Parigi, arrestato Drouet: volto dei gilet gialli. Il movimento: "La situazione rischia di degenerare"

03/0107:00Emma Bubola

L'ex portavoce voleva organizzare “un’azione in grado di sconvolgere l’opinione pubblica.” Il suo fermo, giudicato dai sostenitori "senza motivo," potrebbe causare nuovi disordini 

Éric Drouet, volto mediatico del movimento dei gilet gialli, è stato arrestato dalla polizia francese nella serata di mercoledì 2 gennaio, nei pressi degli Champs Elysées, a Parigi. Poco prima, Drouet, camionista di 33 anni, aveva pubblicato un appello su Facebook: “Questa sera non faremo una grande azione, ma vogliamo sconvolgere l’opinione pubblica,” esortando i manifestanti a partecipare all’adunata senza indossare il gilet, simbolo della protesta, in modo da non essere riconoscibili.

 

Una cinquantina di persone si erano già riunite presso Place de la Concorde, già teatro di scontri tra i manifestanti e la polizia, per rendere omaggio alle vittime e ai feriti del Movimento. Secondo una fonte della Procura, citata dai media francesi, Drouet è stato fermato in Rue Royale, tra Concorde e piazza della Madeleine, insieme ad altri gilet gialli. L'accusa è di “protesta non autorizzata.”

 
 

"Il fermo è completamente illegittimo" dichiara a OPEN Mathieu Blavier che, come Drouet, il 26 novembre era stato scelto insieme ad altre sette persone, tra i “portavoce” dei gilet gialli. "Non c'era nessun motivo, non si trattava di una manifestazione ma di una marcia di poche persone che volevano commemorare le vittime e poi andare a mangiare al ristorante insieme. La polizia ha ricevuto quest'ordine per infangare l'immagine di Éric e quella del movimento". Secondo Blavier, ventiduenne studente di diritto: "Con quest'azione volevano metterci a tacere, ma hanno prodotto l'effetto opposto: la situazione rischia di degenerare di nuovo."

Drouet è un volto noto: tra i fondatori del movimento antigovernativo, aveva contribuito all’organizzazione della prima mobilitazione, il 17 novembre.
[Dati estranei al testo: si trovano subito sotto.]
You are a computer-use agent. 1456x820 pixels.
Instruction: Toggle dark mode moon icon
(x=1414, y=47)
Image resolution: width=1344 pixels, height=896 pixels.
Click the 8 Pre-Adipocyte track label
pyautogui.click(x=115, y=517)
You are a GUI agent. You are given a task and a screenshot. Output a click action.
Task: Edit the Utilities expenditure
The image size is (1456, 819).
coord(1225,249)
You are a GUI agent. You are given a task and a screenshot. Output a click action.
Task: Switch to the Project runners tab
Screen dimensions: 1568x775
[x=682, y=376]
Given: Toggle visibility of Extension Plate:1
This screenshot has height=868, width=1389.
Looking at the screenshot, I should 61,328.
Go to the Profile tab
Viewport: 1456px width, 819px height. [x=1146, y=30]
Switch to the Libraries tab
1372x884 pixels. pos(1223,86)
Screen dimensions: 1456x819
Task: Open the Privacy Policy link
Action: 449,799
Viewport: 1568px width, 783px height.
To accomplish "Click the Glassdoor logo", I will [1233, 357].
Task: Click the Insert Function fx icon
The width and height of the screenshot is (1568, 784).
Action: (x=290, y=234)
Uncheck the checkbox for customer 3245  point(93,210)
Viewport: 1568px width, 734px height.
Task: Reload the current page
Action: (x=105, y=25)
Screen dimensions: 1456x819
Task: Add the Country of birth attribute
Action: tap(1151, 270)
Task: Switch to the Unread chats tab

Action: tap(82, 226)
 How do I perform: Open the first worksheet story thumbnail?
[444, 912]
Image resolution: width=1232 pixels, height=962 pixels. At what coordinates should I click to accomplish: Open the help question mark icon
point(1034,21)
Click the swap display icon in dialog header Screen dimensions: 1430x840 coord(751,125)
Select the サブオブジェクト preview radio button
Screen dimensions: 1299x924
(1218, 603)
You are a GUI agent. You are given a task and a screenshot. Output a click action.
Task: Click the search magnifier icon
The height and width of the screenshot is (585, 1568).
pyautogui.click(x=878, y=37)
Non è la prima volta che Drouet ha a che fare con la polizia: il 22 dicembre, mentre partecipava al sesto atto della protesta munito di un bastone, è stato fermato per “detenzione di arma vietata”. Un secondo procedimento penale è stato avviato dopo che Drouet ha esortato, in un’intervista con l'emittente BFMTV, a “entrare all’Eliseo.”

 
 

Con un post sul gruppo Facebok La Francia in collera, uno dei mezzi di comunicazione principale dei gilet gialli, Drouet aveva dichiarato questa settimana di “non aver votato per il Front National”, il partito di estrema destra guidato da Marine le Pen, cui il movimento è stato spesso (indebitamente) associato. Jean Luc Mélenchon, leader del movimento di estrema sinistra La France Insoumise (La Francia Indomita), che aveva già espresso il suo sostegno ai gilet gialli, ha commentato il fermo come “abuso di potere”, affermando che “la polizia politicizzata prende di mira e tormenta i portavoce del movimento dei gilet gialli.”